Is Togo the 15th state to withdraw recognition of the so-called Kosovo? Here's what Dacic says
My goal is for the number to fall below 97, which is half of the total number of United Nations members, the minister said
Serbian Foreign Minister Ivica Dacic says that he last week traveled to get a dimplomatic note from the 15th country that wants to withdraw its recognition of Kosovo's independence - but that on the day he wanted to announce it, the Quint issued a statement telling Serbia that it should cease its withdrawals campaign.
He said he didn't mention that it was about Togo, as reported by the media, and commented on the Quint's statement with this message: "We have no intention of arguing with anyone."
He adds that it is simply Serbia's policy to do so, and noted that when others were recognizing Kosovo, nobody cared if Serbia would be angry.
"When it comes to bilateral relations, I can't say to a country not to withdraw its recognition. I will soon officially announce and show this note, what's interesting is that note was made on Vidovdan (June 28, an important feast in Serbia)," Dacic told Happy TV.
He added that he has visited 105 countries and saw that many don't know what this is about, that some other, previous administrations had made such a decision (to recognize Kosovo) - but that they were ready to revise those decisions.

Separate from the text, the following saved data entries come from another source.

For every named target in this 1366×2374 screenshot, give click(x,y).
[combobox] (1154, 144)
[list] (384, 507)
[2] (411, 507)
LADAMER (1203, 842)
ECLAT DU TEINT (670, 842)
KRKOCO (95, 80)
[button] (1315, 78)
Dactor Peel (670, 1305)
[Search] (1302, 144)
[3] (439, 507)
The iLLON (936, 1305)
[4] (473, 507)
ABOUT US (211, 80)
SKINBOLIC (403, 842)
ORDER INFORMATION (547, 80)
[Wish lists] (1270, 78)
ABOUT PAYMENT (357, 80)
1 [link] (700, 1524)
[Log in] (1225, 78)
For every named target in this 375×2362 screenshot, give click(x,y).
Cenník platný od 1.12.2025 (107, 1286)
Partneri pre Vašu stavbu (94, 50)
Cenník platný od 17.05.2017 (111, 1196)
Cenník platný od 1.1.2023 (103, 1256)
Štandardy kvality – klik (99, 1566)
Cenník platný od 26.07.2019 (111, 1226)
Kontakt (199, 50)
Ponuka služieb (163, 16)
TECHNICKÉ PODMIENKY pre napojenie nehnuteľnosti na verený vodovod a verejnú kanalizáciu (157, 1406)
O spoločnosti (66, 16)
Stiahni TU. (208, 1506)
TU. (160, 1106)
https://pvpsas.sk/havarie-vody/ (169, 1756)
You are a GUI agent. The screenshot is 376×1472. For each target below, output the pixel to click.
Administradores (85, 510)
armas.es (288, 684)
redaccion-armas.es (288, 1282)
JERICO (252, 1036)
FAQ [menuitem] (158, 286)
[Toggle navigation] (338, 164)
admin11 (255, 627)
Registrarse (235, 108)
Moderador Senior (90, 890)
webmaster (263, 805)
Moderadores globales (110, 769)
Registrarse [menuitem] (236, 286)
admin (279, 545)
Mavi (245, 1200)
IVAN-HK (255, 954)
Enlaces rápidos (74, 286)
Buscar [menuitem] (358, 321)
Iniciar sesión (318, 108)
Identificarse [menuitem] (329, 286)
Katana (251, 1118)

On the other hand, he states that these countries want to have good relations with us and talk not only about Kosovo, but generally about our relations.
"Tanzania was angry because we closed their embassy after October 5 (2000). I will now make a recapitulation of how many countries recognize and how many don't recognize Kosovo. There are countries that have frozen that decision, like Peru and Egypt. My goal is for it to fall below 97, which is half of the total number of United Nations members," the minister said.
To the accusations that he is interfering in America's internal affairs (by calling on Serbs there to vote for Trump), Dacic replies that small countries cannot interfere in the domestic affairs of big ones.
"I think sometimes we give too much importance to such statements, they come from clerks in foreign affairs ministries who are constantly trying to make some symmetry of guilt. Serbia doesn't have to do anything about it, (Pristina's) taxes are an indication that someone doesn't want economic cooperation with you. No one is mentioning the Community of Serb Municipalities, the appropriation of Orthodox churches, the formation of a so-called (Kosovo) army," says Dacic, referring to the Quint statement.
He stresses that this is not only about Albanian lobbyists, but also about interests of some politicians in the US.
"When you talk about the Serb diaspora, one congressman said, 'The Serbs are the best, they don't ask for anything' - which means you can do whatever you want. Never has the Serb Diaspora been organized in this way, Wilson was the US president who put the Serbian flag on the White House. It's important that Trump and Democrats know who the Serbs will vote for and see what kind of policy they will direct towards that side," Dacic said, and asked:
"We're not going to support Clinton, are we?"
He also said that small countries cannot interfere in the domestic politics of large ones, but that we also need contacts with the US administration, above all with the White House. "President Vucic will meet with Pompeo, all that is a good introduction to us needing to seek some common interest with America," concluded the head of Serbian diplomacy.